A zádruga dos eslavos do sul constitui o melhor exemplo ainda existente de uma comunidade familiar dessa espécie. Abrange muitas gerações de descendentes de um mesmo pai, os quais vivem juntos, com suas mulheres, sob um mesmo teto; cultivam suas terras em comum, alimentam-se e vestem-se de um fundo comum e possuem coletivamente a sobra dos produtos. A comunidade está sujeita à administração superior do dono da casa (domàcin), que a representa ante o mundo exterior, tem o direito de alienar as coisas de menor valor, movimenta as finanças, é responsável por elas, tal como pela boa marcha dos negócios. É eleito, e para isso não precisa ser o de mais idade. As mulheres e o trabalho das mesmas estão sob a direção da dona da casa (domàcica), que costuma ser a mulher do domàcin. Esta, igualmente, tem voz e amiúde decisiva — na escolha de maridos para as jovens solteiras. Porém o poder supremo pertence ao conselho de família, à assembleia de todos os adultos da comunidade, homens e mulheres. Perante esta assembleia, o chefe de família presta contas, e é ela que resolve as questões importantes, ministra justiça entre todos os membros da comunidade, decide sobre as compras e vendas mais importantes, sobretudo as de terras, etc.

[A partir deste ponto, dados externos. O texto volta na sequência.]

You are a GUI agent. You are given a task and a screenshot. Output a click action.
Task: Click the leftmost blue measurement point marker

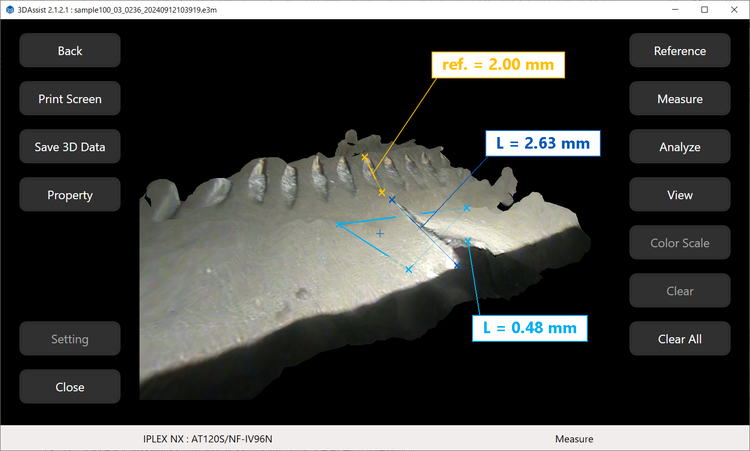tap(339, 224)
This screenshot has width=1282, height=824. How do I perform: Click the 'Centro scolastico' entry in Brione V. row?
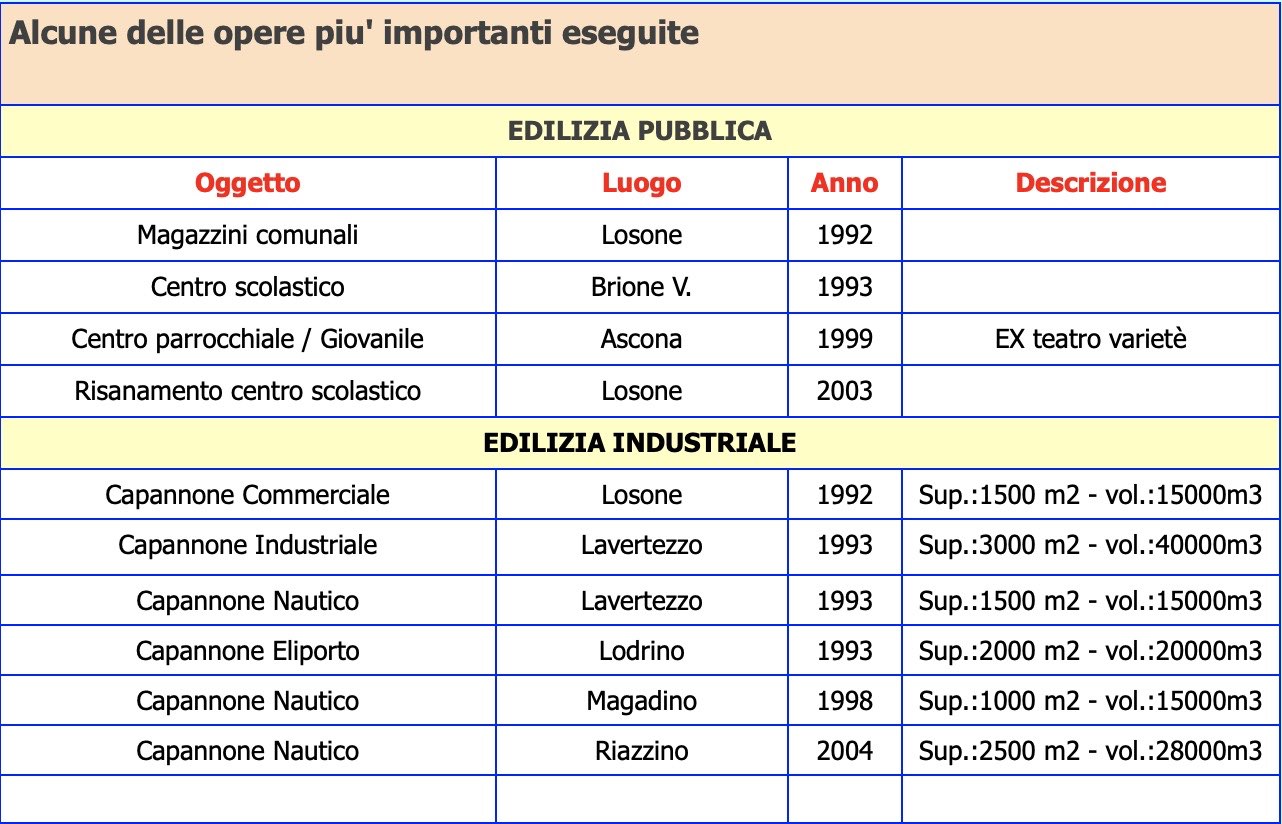248,287
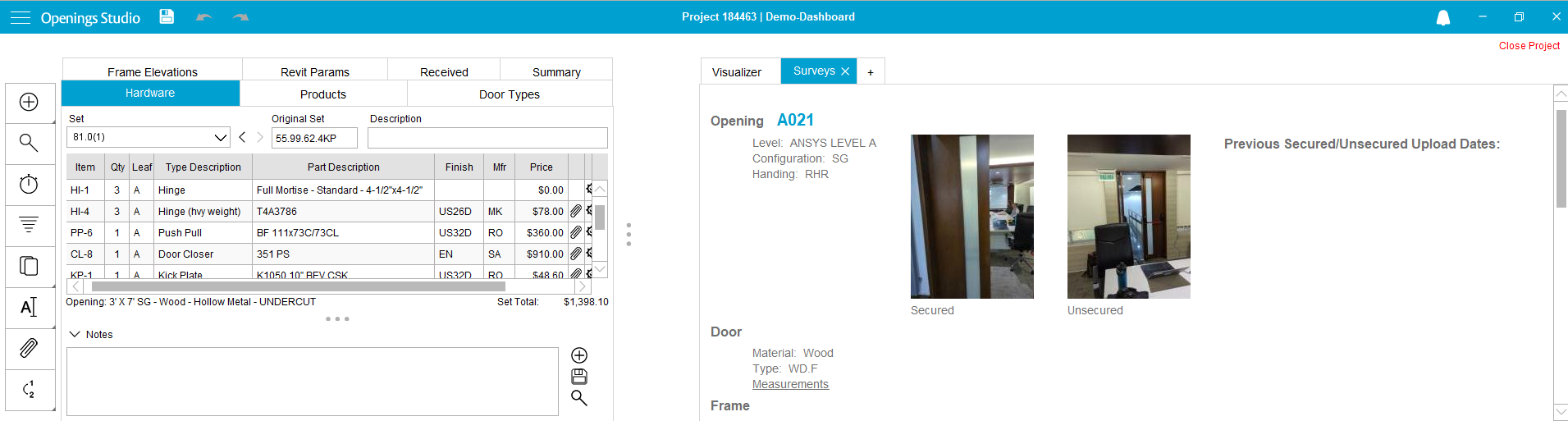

Não faz mais de dez anos que se comprovou, na Rússia, a existência de grandes comunidades familiares desse género; e hoje todo o mundo reconhece que elas têm, nos costumes populares russos, raízes tão profundas quanto a obschina ou comunidade rural. Figuram no mais antigo código russo — a Pravda de Yaroslav — com o mesmo nome (verv) com que aparecem nas leis da Dalmácia; e nas fontes históricas tchecas e polonesas também podemos encontrar referências a elas.

Igualmente entre os germanos, segundo Heusler (Instituições do Direito Alemão), a unidade econômica primitiva não é a família isolada, no sentido moderno da palavra, e sim uma "comunidade familiar" (Hausgenossenschaft) que se compõe de várias gerações com suas respectivas famílias e que inclui frequentemente indivíduos não livres. A família romana refere-se, também, a essa espécie de comunidade, e, por causa disso, o poder absoluto do pai sobre os demais membros da família, por certo privados inteiramente de direitos quanto a ele, tem sido posto muito em dúvida ultimamente. Comunidades familiares assim devem ter existido entre os celtas da Irlanda; subsistiram na França, no Nivemais, com o nome de parçonneries, até a Revolução Francesa — e ainda não se extinguiram no Franco-Condado. Nos arredores de Louans (Saone e Loire), veem-se grandes casarões de camponeses com uma sala comum, central, muito alta, que chega até a cumeeira do telhado; em torno se encontram os dormitórios, aos quais se sobe por escadas de seis a oito degraus; nesses casarões moram diversas gerações da mesma família.

A comunidade familiar, com cultivo do solo em comum, já era mencionada, na Índia, por Nearco, ao tempo de Alexandre Magno, e ainda existe no Panjabe e em todo o noroeste do país. O próprio Kovalévski pôde encontrá-la no Cáucaso. Na Argélia ainda existe, nas Cabilas. Diz-se que existiu até na América; esforços são feitos para identificá-la com as "calpullis" no antigo México, descritas por Zurita; por outro lado, Cunow (Ausland, 1890, números 42-44) demonstrou, com bastante clareza, que, na época da conquista, existia no Peru uma espécie de marca (que, curiosamente, ali também se chamava marca), com partilha periódica das terras cultiváveis e, consequentemente, cultivo individual.

Em todo caso, a comunidade familiar patriarcal, com posse e cultivo do solo em comum, adquire agora uma significação bem diferente da que tinha antes. Já não podemos duvidar do grande papel de transição que desempenhou, entre os civilizados e outros povos na antiguidade, no período entre a família de direito materno e a família monogâmica. Adiante falaremos a respeito de outra conclusão de Kovalévski, a saber: que a comunidade familiar foi igualmente o estágio de transição que precedeu a marca ou comunidade rural, com cultivo individual do solo e partilha — a princípio periódica e depois definitiva — dos campos e pastos.